Processes are among the most useful abstractions in operating systems (OS) theory and design, since they offer a unified framework to describe all the various activities of a computer as they are managed by the OS. The term process was (allegedly) first used by the designers of Multics in the '60s, to mean something more general than a job in a multiprogramming environment. Similar ideas, however, were at the heart of many independent system design efforts at the time, so it's rather difficult to point at one particular person or team as the originator of the concept.
As is common for concepts discovered and re-discovered many times on the field before being put on theory books, several definitions have been proposed for the term process, including picturesque ones like ``the animated spirit of a program''. We'd rather draw upon the very general ideas of system theory instead, and regard a process as a representation of the state of an instance of a program in execution.
In this definition, the word instance (also ``image'', ``activation'')
refers to the fact that in a multiprogramming environment several copies of
the same program (or of a piece of executable common to different programs)

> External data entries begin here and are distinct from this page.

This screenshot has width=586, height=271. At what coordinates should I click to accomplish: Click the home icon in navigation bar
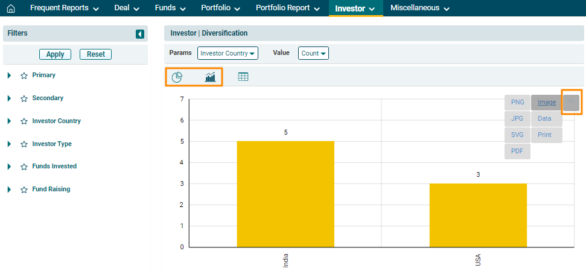(10, 8)
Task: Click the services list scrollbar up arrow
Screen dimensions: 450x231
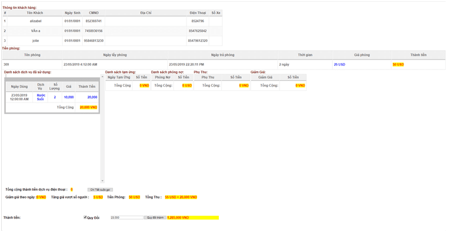Action: tap(102, 77)
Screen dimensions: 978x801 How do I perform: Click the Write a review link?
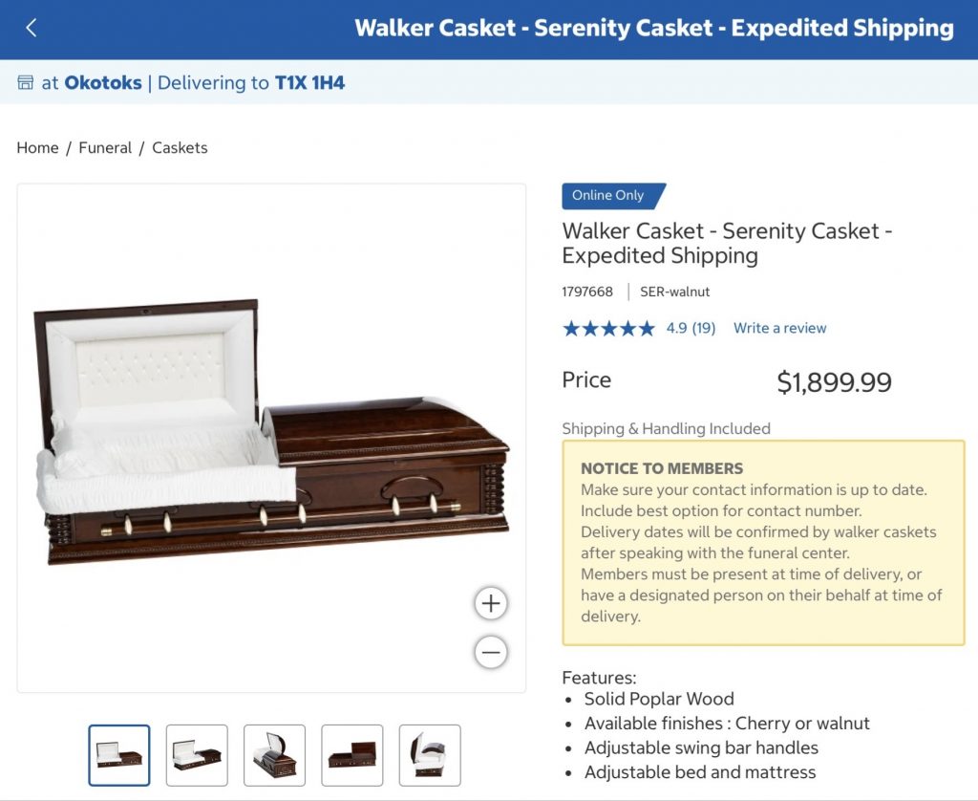click(779, 328)
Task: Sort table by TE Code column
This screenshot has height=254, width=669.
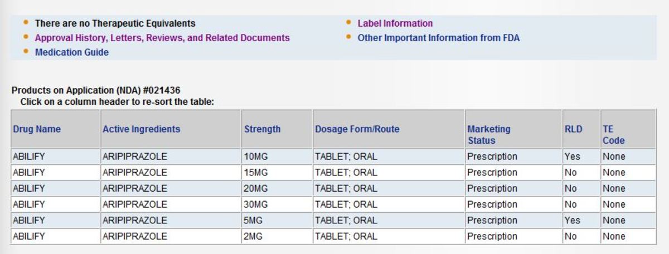Action: [613, 135]
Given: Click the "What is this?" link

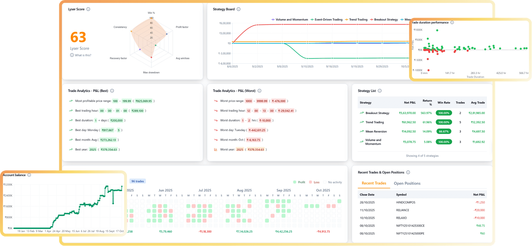Looking at the screenshot, I should coord(83,55).
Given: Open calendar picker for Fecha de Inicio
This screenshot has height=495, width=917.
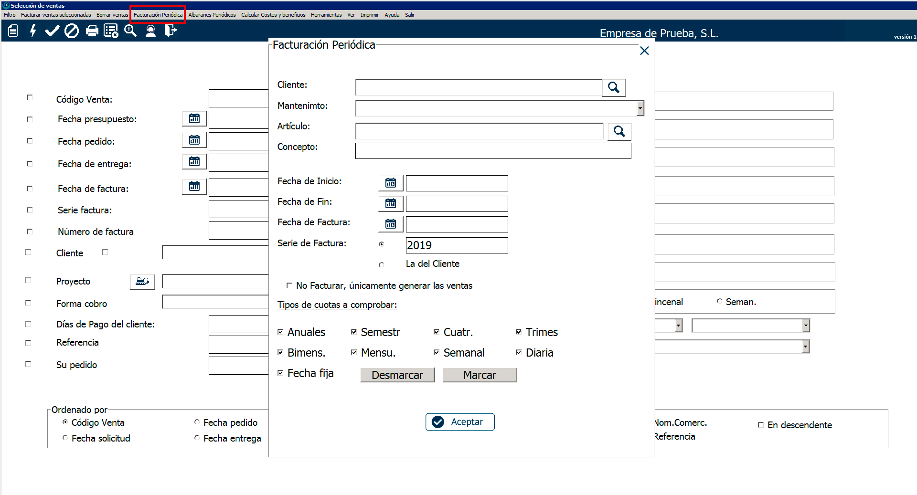Looking at the screenshot, I should point(390,183).
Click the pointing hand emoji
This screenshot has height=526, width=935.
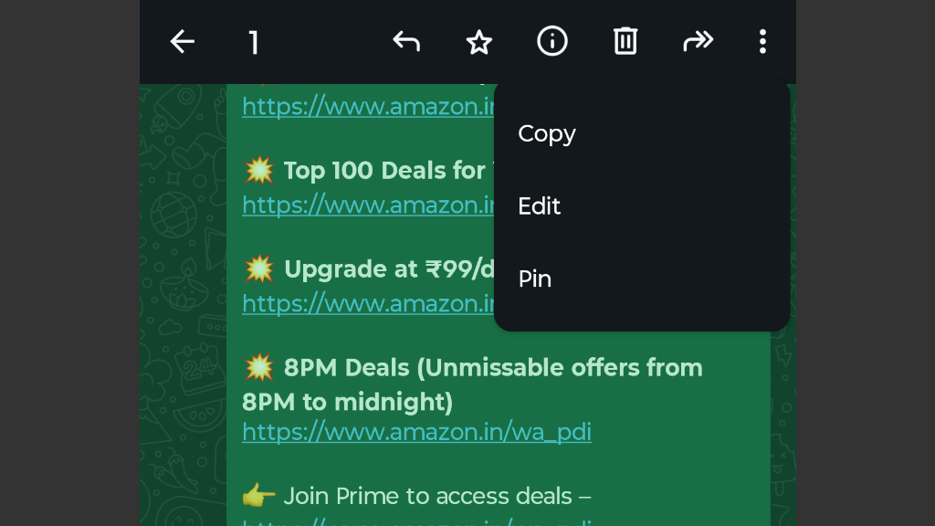tap(258, 496)
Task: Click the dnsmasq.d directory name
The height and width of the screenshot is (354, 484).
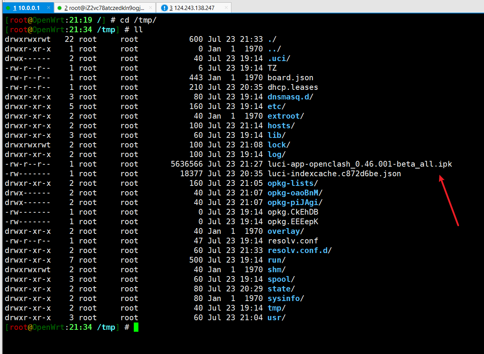Action: tap(288, 97)
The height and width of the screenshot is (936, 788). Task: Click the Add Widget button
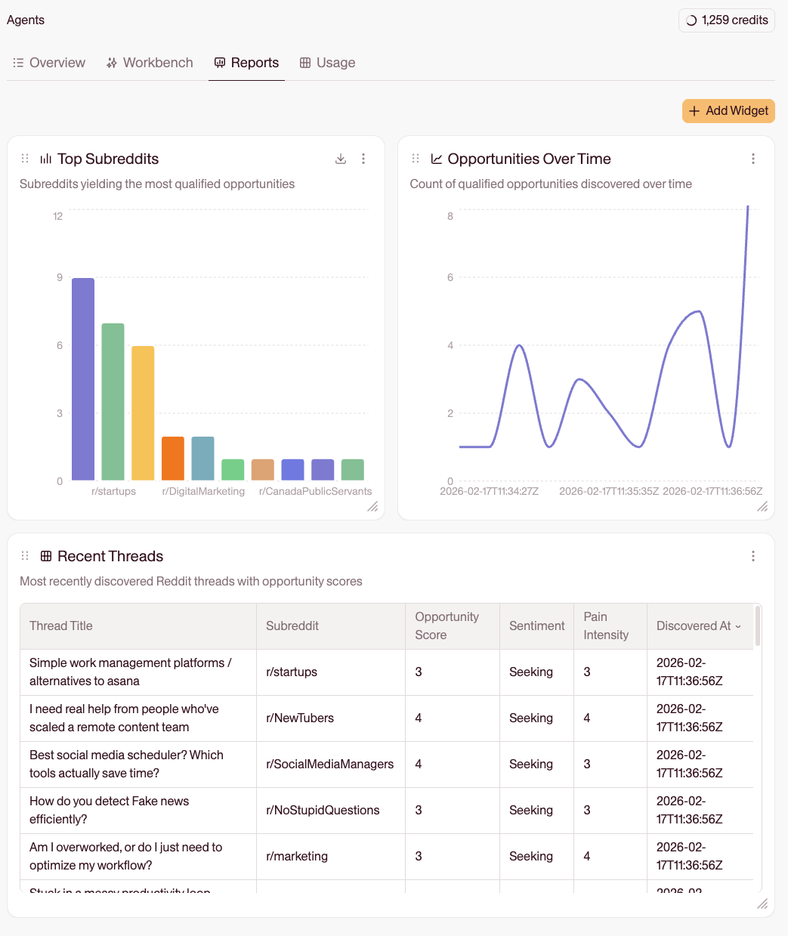coord(728,110)
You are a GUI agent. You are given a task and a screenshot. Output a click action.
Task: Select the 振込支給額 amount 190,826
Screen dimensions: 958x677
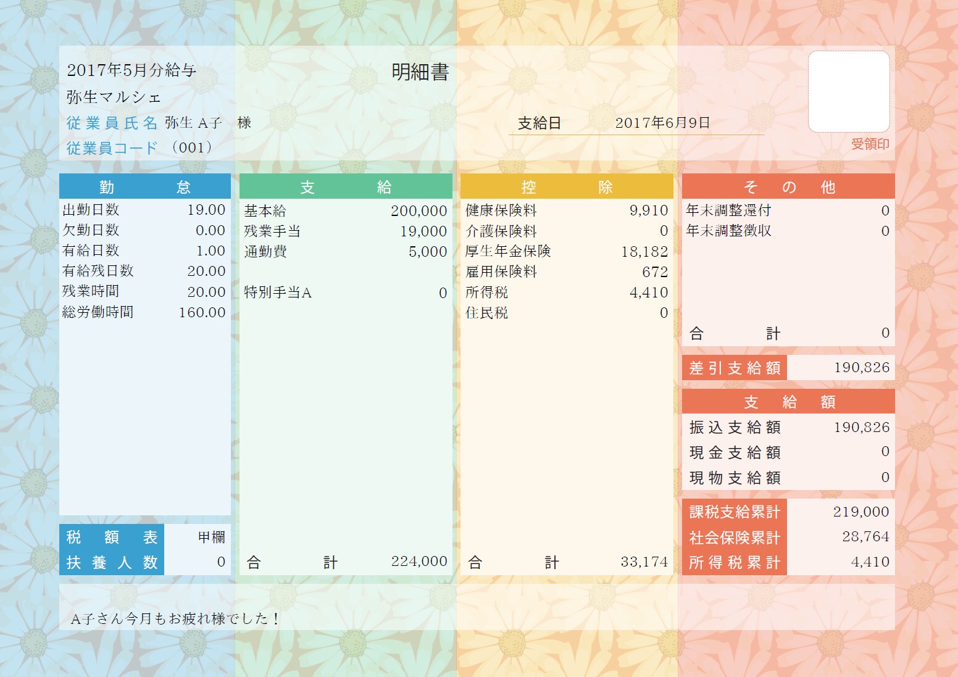pyautogui.click(x=862, y=427)
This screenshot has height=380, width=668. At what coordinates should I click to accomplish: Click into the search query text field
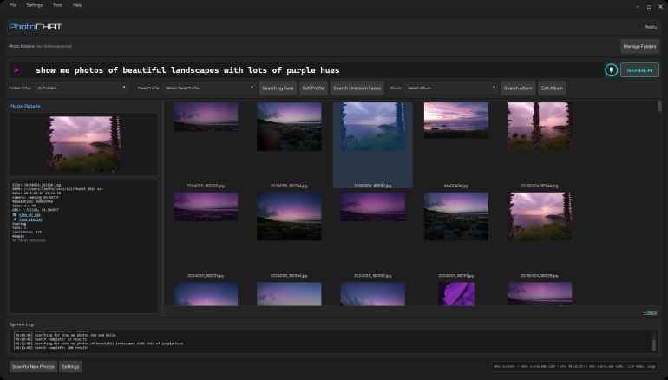pyautogui.click(x=312, y=70)
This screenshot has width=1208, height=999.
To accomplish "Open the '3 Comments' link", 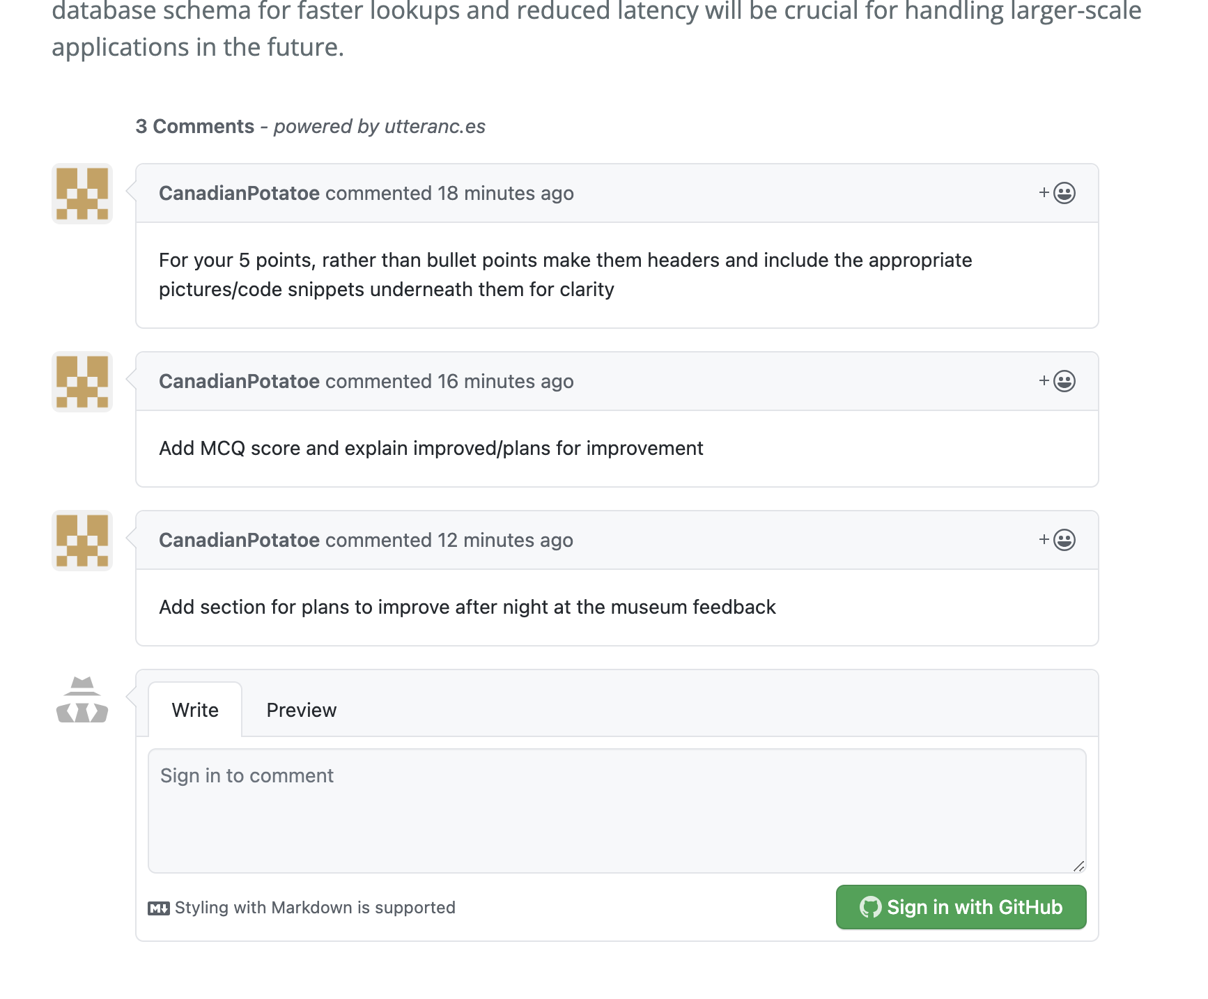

may be concurrently executed by different users or applications. Instead of
mantaining in main memory several copies of the executable code of the
program, it is often possible to store in memory just one copy of it, and
mantain a description of the current status (program counter position, values
of the variables, etc.) of each executing activation of it. Main memory usage
is in this way maximized. This tecnique is called code reentrance, and
its implementation requires both careful crafting of the reentrant
routines
,
whose instructions constitute the permanent part of the activation, and
provisions in the OS in order to mantain an activation record of the
temporary part relative to each activation, such as program counter value,
variable values, a pointer back to the calling routine and to its activation
record
,etc.
Similarly to the way in which activation records allow distinguishing between different activations of the same piece of executable code, by mantaining information about their status, a process description allow an OS to manage, without ensuing chaos, the concurrent execution of different programs all sharing the same resources in terms of processors, memory, peripherals. Again, the keyword here is state i.e., in system theory parlance, all the information that, along with the knowledge of the current and future input values, allows predicting the evolution of a deterministic system like a program.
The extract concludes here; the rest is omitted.